** DATA SECTION **
=======

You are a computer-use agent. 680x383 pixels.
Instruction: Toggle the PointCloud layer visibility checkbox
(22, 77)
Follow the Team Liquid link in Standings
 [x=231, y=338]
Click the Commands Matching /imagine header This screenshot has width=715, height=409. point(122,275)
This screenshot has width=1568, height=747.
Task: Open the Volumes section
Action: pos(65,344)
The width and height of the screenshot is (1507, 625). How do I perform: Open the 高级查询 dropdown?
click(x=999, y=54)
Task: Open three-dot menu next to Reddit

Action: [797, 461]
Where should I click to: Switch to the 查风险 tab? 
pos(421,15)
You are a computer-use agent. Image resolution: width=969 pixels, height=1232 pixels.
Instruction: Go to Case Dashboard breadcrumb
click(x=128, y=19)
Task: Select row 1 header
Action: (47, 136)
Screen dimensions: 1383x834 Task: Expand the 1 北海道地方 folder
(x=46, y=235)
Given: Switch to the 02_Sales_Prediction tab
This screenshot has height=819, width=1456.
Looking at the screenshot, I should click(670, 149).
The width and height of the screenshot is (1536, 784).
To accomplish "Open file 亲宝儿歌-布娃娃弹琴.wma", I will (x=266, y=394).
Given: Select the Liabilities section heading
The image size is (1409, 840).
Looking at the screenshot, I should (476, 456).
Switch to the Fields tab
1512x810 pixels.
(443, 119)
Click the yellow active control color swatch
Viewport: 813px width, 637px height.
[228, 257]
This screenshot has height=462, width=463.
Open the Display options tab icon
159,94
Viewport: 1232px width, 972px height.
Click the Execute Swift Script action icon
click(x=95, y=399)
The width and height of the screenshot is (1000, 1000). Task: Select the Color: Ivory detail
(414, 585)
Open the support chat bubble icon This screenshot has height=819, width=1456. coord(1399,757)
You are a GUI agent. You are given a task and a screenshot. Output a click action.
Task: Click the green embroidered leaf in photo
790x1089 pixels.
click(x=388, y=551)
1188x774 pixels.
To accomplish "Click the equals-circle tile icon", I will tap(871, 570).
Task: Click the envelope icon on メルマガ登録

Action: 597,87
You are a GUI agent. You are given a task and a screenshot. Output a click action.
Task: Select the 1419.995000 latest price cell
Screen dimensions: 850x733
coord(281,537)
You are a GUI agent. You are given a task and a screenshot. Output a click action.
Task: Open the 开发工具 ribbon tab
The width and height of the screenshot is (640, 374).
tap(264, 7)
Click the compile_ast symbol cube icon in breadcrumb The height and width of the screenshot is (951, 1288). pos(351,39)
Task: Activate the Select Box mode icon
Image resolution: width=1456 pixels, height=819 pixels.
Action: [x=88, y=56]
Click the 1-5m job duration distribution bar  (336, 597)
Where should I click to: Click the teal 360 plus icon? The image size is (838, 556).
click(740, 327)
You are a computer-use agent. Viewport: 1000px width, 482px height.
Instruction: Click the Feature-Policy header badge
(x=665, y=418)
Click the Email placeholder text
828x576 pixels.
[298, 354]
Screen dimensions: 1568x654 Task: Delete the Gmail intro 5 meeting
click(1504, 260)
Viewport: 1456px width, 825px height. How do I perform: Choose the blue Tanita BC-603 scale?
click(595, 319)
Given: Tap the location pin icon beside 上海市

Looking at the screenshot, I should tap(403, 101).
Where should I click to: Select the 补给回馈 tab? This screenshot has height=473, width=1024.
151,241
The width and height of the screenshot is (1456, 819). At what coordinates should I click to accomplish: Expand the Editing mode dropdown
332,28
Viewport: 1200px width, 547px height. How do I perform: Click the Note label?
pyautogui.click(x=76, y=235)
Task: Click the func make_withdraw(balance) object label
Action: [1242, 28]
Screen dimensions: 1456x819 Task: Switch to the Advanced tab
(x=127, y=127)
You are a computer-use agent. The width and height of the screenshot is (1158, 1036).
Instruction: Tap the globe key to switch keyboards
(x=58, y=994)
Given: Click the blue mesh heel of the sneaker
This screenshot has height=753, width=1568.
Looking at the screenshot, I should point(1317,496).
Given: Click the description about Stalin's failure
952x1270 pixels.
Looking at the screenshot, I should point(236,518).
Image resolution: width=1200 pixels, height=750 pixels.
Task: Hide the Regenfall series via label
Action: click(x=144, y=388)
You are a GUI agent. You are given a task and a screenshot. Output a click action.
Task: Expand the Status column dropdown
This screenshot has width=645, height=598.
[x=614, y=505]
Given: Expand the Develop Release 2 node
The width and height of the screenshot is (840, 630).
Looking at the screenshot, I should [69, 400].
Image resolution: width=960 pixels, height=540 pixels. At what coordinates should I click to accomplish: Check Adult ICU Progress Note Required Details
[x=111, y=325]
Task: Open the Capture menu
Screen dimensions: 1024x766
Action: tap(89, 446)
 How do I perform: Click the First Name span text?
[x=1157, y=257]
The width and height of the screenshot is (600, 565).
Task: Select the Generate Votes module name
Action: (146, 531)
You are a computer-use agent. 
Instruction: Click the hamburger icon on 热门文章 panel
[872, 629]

=======

** PROBLEM STATEMENT **
Can you convert all of the data above into a Markdown table with the columns Row and Entry, numbering each line in Row and leaving out blank lines?

** OUTPUT **
| Row | Entry |
|---|---|
| 1 | You are a computer-use agent. 680x383 pixels. |
| 2 | Instruction: Toggle the PointCloud layer visibility checkbox |
| 3 | (22, 77) |
| 4 | Follow the Team Liquid link in Standings |
| 5 |  [x=231, y=338] |
| 6 | Click the Commands Matching /imagine header This screenshot has width=715, height=409. point(122,275) |
| 7 | This screenshot has width=1568, height=747. |
| 8 | Task: Open the Volumes section |
| 9 | Action: pos(65,344) |
| 10 | The width and height of the screenshot is (1507, 625). How do I perform: Open the 高级查询 dropdown? |
| 11 | click(x=999, y=54) |
| 12 | Task: Open three-dot menu next to Reddit |
| 13 | Action: [797, 461] |
| 14 | Where should I click to: Switch to the 查风险 tab?  |
| 15 | pos(421,15) |
| 16 | You are a computer-use agent. Image resolution: width=969 pixels, height=1232 pixels. |
| 17 | Instruction: Go to Case Dashboard breadcrumb |
| 18 | click(x=128, y=19) |
| 19 | Task: Select row 1 header |
| 20 | Action: (47, 136) |
| 21 | Screen dimensions: 1383x834 Task: Expand the 1 北海道地方 folder |
| 22 | (x=46, y=235) |
| 23 | Given: Switch to the 02_Sales_Prediction tab |
| 24 | This screenshot has height=819, width=1456. |
| 25 | Looking at the screenshot, I should click(670, 149). |
| 26 | The width and height of the screenshot is (1536, 784). |
| 27 | To accomplish "Open file 亲宝儿歌-布娃娃弹琴.wma", I will (x=266, y=394). |
| 28 | Given: Select the Liabilities section heading |
| 29 | The image size is (1409, 840). |
| 30 | Looking at the screenshot, I should (476, 456). |
| 31 | Switch to the Fields tab |
| 32 | 1512x810 pixels. |
| 33 | (443, 119) |
| 34 | Click the yellow active control color swatch |
| 35 | Viewport: 813px width, 637px height. |
| 36 | [228, 257] |
| 37 | This screenshot has height=462, width=463. |
| 38 | Open the Display options tab icon |
| 39 | 159,94 |
| 40 | Viewport: 1232px width, 972px height. |
| 41 | Click the Execute Swift Script action icon |
| 42 | click(x=95, y=399) |
| 43 | The width and height of the screenshot is (1000, 1000). Task: Select the Color: Ivory detail |
| 44 | (414, 585) |
| 45 | Open the support chat bubble icon This screenshot has height=819, width=1456. coord(1399,757) |
| 46 | You are a GUI agent. You are given a task and a screenshot. Output a click action. |
| 47 | Task: Click the green embroidered leaf in photo |
| 48 | 790x1089 pixels. |
| 49 | click(x=388, y=551) |
| 50 | 1188x774 pixels. |
| 51 | To accomplish "Click the equals-circle tile icon", I will tap(871, 570). |
| 52 | Task: Click the envelope icon on メルマガ登録 |
| 53 | Action: 597,87 |
| 54 | You are a GUI agent. You are given a task and a screenshot. Output a click action. |
| 55 | Task: Select the 1419.995000 latest price cell |
| 56 | Screen dimensions: 850x733 |
| 57 | coord(281,537) |
| 58 | You are a GUI agent. You are given a task and a screenshot. Output a click action. |
| 59 | Task: Open the 开发工具 ribbon tab |
| 60 | The width and height of the screenshot is (640, 374). |
| 61 | tap(264, 7) |
| 62 | Click the compile_ast symbol cube icon in breadcrumb The height and width of the screenshot is (951, 1288). pos(351,39) |
| 63 | Task: Activate the Select Box mode icon |
| 64 | Image resolution: width=1456 pixels, height=819 pixels. |
| 65 | Action: [x=88, y=56] |
| 66 | Click the 1-5m job duration distribution bar  (336, 597) |
| 67 | Where should I click to: Click the teal 360 plus icon? The image size is (838, 556). |
| 68 | click(740, 327) |
| 69 | You are a computer-use agent. Viewport: 1000px width, 482px height. |
| 70 | Instruction: Click the Feature-Policy header badge |
| 71 | (x=665, y=418) |
| 72 | Click the Email placeholder text |
| 73 | 828x576 pixels. |
| 74 | [298, 354] |
| 75 | Screen dimensions: 1568x654 Task: Delete the Gmail intro 5 meeting |
| 76 | click(1504, 260) |
| 77 | Viewport: 1456px width, 825px height. How do I perform: Choose the blue Tanita BC-603 scale? |
| 78 | click(595, 319) |
| 79 | Given: Tap the location pin icon beside 上海市 |
| 80 | Looking at the screenshot, I should tap(403, 101). |
| 81 | Where should I click to: Select the 补给回馈 tab? This screenshot has height=473, width=1024. |
| 82 | 151,241 |
| 83 | The width and height of the screenshot is (1456, 819). At what coordinates should I click to accomplish: Expand the Editing mode dropdown |
| 84 | 332,28 |
| 85 | Viewport: 1200px width, 547px height. How do I perform: Click the Note label? |
| 86 | pyautogui.click(x=76, y=235) |
| 87 | Task: Click the func make_withdraw(balance) object label |
| 88 | Action: [1242, 28] |
| 89 | Screen dimensions: 1456x819 Task: Switch to the Advanced tab |
| 90 | (x=127, y=127) |
| 91 | You are a computer-use agent. The width and height of the screenshot is (1158, 1036). |
| 92 | Instruction: Tap the globe key to switch keyboards |
| 93 | (x=58, y=994) |
| 94 | Given: Click the blue mesh heel of the sneaker |
| 95 | This screenshot has height=753, width=1568. |
| 96 | Looking at the screenshot, I should point(1317,496). |
| 97 | Given: Click the description about Stalin's failure |
| 98 | 952x1270 pixels. |
| 99 | Looking at the screenshot, I should point(236,518). |
| 100 | Image resolution: width=1200 pixels, height=750 pixels. |
| 101 | Task: Hide the Regenfall series via label |
| 102 | Action: click(x=144, y=388) |
| 103 | You are a GUI agent. You are given a task and a screenshot. Output a click action. |
| 104 | Task: Expand the Status column dropdown |
| 105 | This screenshot has width=645, height=598. |
| 106 | [x=614, y=505] |
| 107 | Given: Expand the Develop Release 2 node |
| 108 | The width and height of the screenshot is (840, 630). |
| 109 | Looking at the screenshot, I should [69, 400]. |
| 110 | Image resolution: width=960 pixels, height=540 pixels. At what coordinates should I click to accomplish: Check Adult ICU Progress Note Required Details |
| 111 | [x=111, y=325] |
| 112 | Task: Open the Capture menu |
| 113 | Screen dimensions: 1024x766 |
| 114 | Action: tap(89, 446) |
| 115 |  How do I perform: Click the First Name span text? |
| 116 | [x=1157, y=257] |
| 117 | The width and height of the screenshot is (600, 565). |
| 118 | Task: Select the Generate Votes module name |
| 119 | Action: (146, 531) |
| 120 | You are a computer-use agent.  |
| 121 | Instruction: Click the hamburger icon on 热门文章 panel |
| 122 | [872, 629] |